実施する作業:
1. 山陰本線の旅日記では、末恒駅で列車の行き違いのために何分停車したとされているか。
2. 山陰本線の旅日記を、示されている最後の文の後から書き進めよ。

「鉄旅日記」2020年文月 2日目(香住-東萩)その3‐末恒、浦安、米子、揖屋(山陰本線) 【コロナ禍でございます。内緒の旅でございました。余部鉄橋へ。萩へ。霧の街へ。東京五輪延期で浮いた4連休の記録でございます。】
鉄旅日記2020年7月24日・・・末恒駅、浦安駅、米子駅、揖屋駅(山陰本線)
10:39 末恒(すえつね)駅(山陰本線 鳥取県)
鳥取大学前を過ぎると左手に湖山池が現れる。美しい眺めだった。
ここで列車行き違い5分の停車。さらに上り列車が遅れて2分の遅延。

ばあ様に連れられたかわいらしい兄弟が電車を見にきていて、思わず写す。

様々なものを見たくて長く旅の空の下にいたが、一番見たいと思っているのは実はこんな光景なのだと気づく。
それならわざわざ旅になど出なくても日常の中にありそうだが、どうかそうは言わないで。
しかし列車の遅延で、次の宝木駅でも予定されていた3分の停車は失われた。まぁしょうがない。
そして宝木に着く手前右手に水尻池が現れる。
11:32 浦安(うらやす)駅(山陰本線 鳥取県)
倉吉あたりでは眠りに落ちていた。
駅に到着すれど降りていく者はなく、若者たちは相席を拒んで立っている。

提供データ:

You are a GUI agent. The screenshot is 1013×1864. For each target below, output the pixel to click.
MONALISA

...

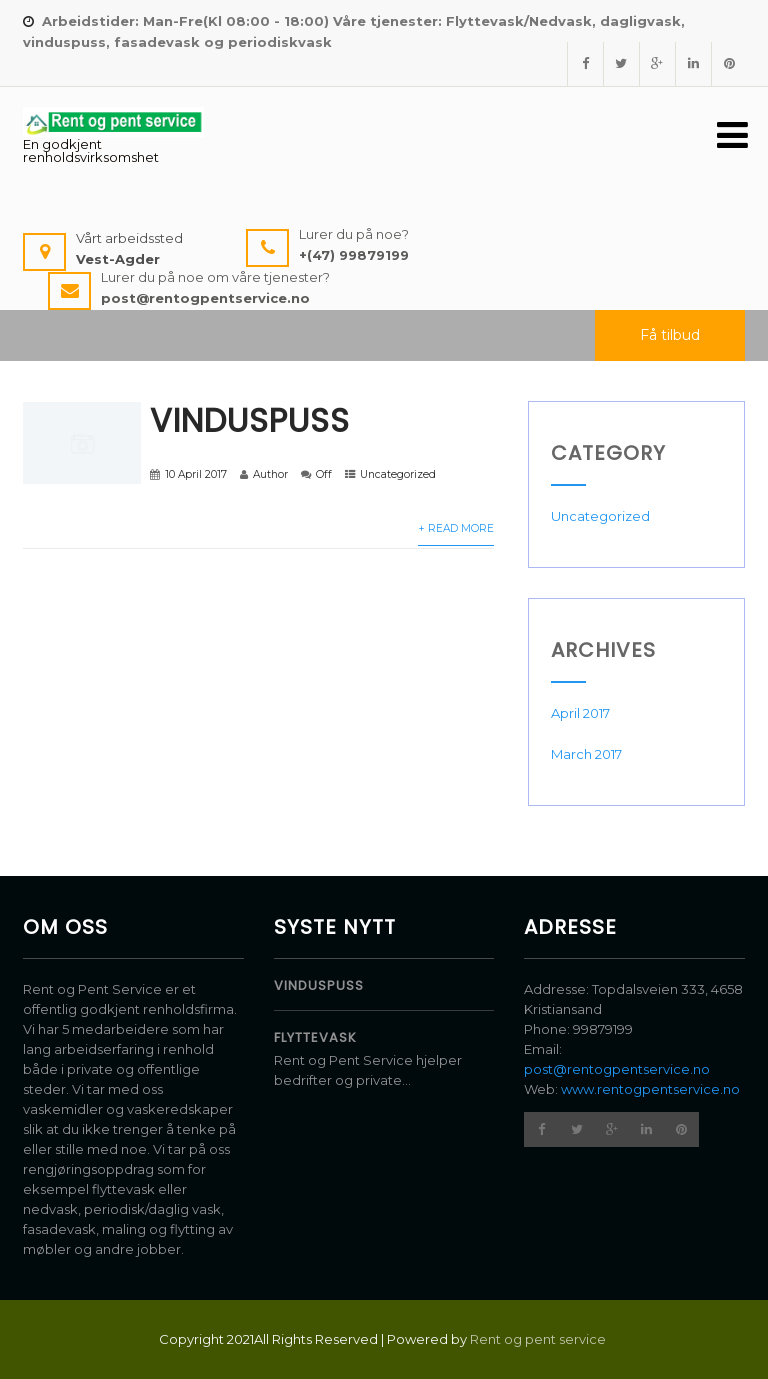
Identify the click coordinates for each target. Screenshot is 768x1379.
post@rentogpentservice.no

解答:
1. 5分

2.
いくぶん退屈した風景の中にチラチラと覗いていた日本海。
ここで行き違い3分の停車。11年前にもこうした停車時間に降りた浦安駅。

角の雑居ビルが町に昭和を残し、駅前通りの果てに日本海が見える。

車がひっきりなしにやってきて、鳥取に向かう人々を下ろしていく。
12:45 米子(よなご)駅(山陰本線/伯備線/境線 鳥取県)
浦安から快速運転を始めた列車。次の停車駅は伯耆大山。
隠岐島を脱出した後醍醐天皇の御座所が置かれた船上山の表示を目にする。大山は雲に隠れていた。
米子には12:04に着いている。駅舎を隠すように土産物屋とコンビニができていた。



ここ米子でも懐かしいという感情は表れてこない。この遠くの街にこれまでに3度もきてるんだ。泊まったのも2度。縁と人生について思う方がより強い。

途中に名探偵コナンの駅を謳っていたのは由良駅だったか。米子から出る境線は妖怪列車。
鳥取県は漫画王国。そんなことが描かれた列車が視界を横切る。
おそらくこの手記をブログに乗せるのは再来年以降になる。その頃にはすべての望みを叶えているだろう。
そうありたくて、希望を乗せる。
13:09 揖屋(いや)駅(山陰本線 島根県)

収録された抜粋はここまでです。